El juez Sergio Moro se transformó en el principal agente de esa intervención imperial, sólo que la lucha contra la corrupción –por sí sola– no sería suficiente en el caso del Brasil. Era suficiente para neutralizar la alianza de Brasil con China en el ámbito de los BRICS, pero no para abrir plenamente el Brasil a los intereses de las multinacionales. Sucede que, como resultado de las políticas de los últimos cuarenta años (algunas provenientes de la dictadura), Brasil tuvo hasta hace poco inmensas reservas de petróleo fuera del mercado internacional, tiene dos importantes empresas públicas, dos bancos públicos y 57 universidades federales completamente gratuitas. O sea: es un país muy lejos del ideal neoliberal y para aproximarlo a él es necesaria una intervención más autoritaria, dada la aceptación de las políticas sociales del PT por la población brasileña. Y así surgió Jair Bolsonaro como candidato “preferido de los mercados”.

Lo que él dice sobre las mujeres, los negros, los homosexuales o la tortura, poco les interesa a los “mercados” mientras su política económica sea similar a la de Pinochet en Chile. Y todo lleva a creer que lo será, porque su economista jefe tiene conocimiento directo de esa infame política chilena. El político de extrema derecha norteamericano Steve Bannon apoya a Bolsonaro, pero es sólo el mascarón de proa del apoyo imperial. Los analistas del mundo digital están sorprendidos con la perfección técnica de la campaña bolsonarista en las redes sociales. Incluye micro direccionamiento, marketing digital ultra personalizado, manipulación de sentimientos, fake news, etc. Para quien vio la semana pasada en la televisión pública norteamericana (PBS) el documental “Dark Money” sobre la influencia del dinero en las elecciones de los Estados Unidos, puede concluir fácilmente que las fake news (sobre niños, armas, comunismo, etc.) en Brasil, son traducciones al portugués de las que el “dark money” hace circular en losEstados Unidos para promover o destruir candidatos. Que algunos de los centros de emisión de mensajes se asienten en Miami y Lisboa, es poco relevante (aunque sea verdadero).
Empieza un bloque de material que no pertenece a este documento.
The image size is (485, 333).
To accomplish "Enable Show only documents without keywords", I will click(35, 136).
La victoria de Jair Bolsonaro en el segundo turno significará la explosión simultánea de estas tres bombas de tiempo. Difícilmente la democracia brasilera sobrevivirá a la destrucción que causarán.
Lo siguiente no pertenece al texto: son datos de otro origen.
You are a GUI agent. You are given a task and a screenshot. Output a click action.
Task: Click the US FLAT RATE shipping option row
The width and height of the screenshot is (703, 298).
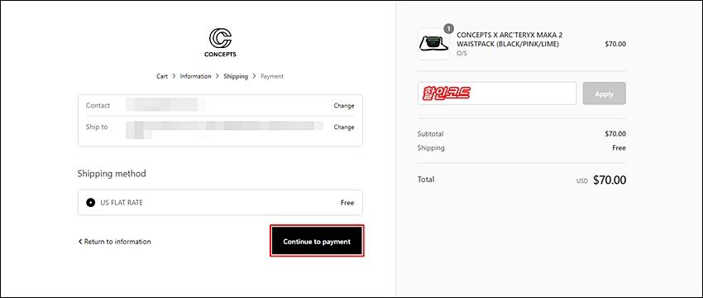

Por eso la segunda vuelta es una cuestión de régimen, un auténtico plebiscito sobre si Brasil debe seguir siendo una democracia, o pasar a ser una dictadura de nuevo tipo. Hoy un libro mío muy reciente circula bastante en Brasil. Se titula “Izquierdas del mundo ¡uníos!” Mantengo todo lo que digo ahí, pero el momento me obliga a hacer un llamamiento más amplio: demócratas brasileros ¡uníos! Es cierto que la derecha brasilera reveló en los últimos dos años un apego muy condicionado a la democracia, al alinearse con el comportamiento descontrolado (pero bien controlado en otros parajes) de parte del Poder judicial, pero estoy seguro de que amplios sectores suyos no estarán dispuestos a suicidarse para servir a “los mercados”. Tienen que unirse activamente en la lucha contra Bolsonaro. Sé que muchos no podrán recomendar el voto a Haddad, tal es su odio al PT. Basta que digan: no voten a Bolsonaro. Imagino y espero que eso sea dicho públicamente y muchas veces, por alguien que hace tiempo fue un gran amigo mío, Fernando Henrique Cardoso, ex-presidente de Brasil y antes de eso gran sociólogo y doctor Honoris Causa de la Universidad de Coimbra. Todos y todas (las mujeres no van a tener en los próximos tiempos un papel más decisivo para sus vidas y la de todos los brasileros) deben envolverse activamente y puerta a puerta. Y es bueno que tengan en mente dos cosas. Primero, el fascismo de masas nunca se hizo con masas fascistas sino con minorías fascistas bien organizadas, que supieron capitalizar las aspiraciones legítimas de los ciudadanos comunes de vivir con un empleo digno y en seguridad. Segundo –y dado el punto al que llegamos– para asegurar un cierto regreso a la normalidad democrática no basta que Haddad gane: tiene que ganar por un margen amplio.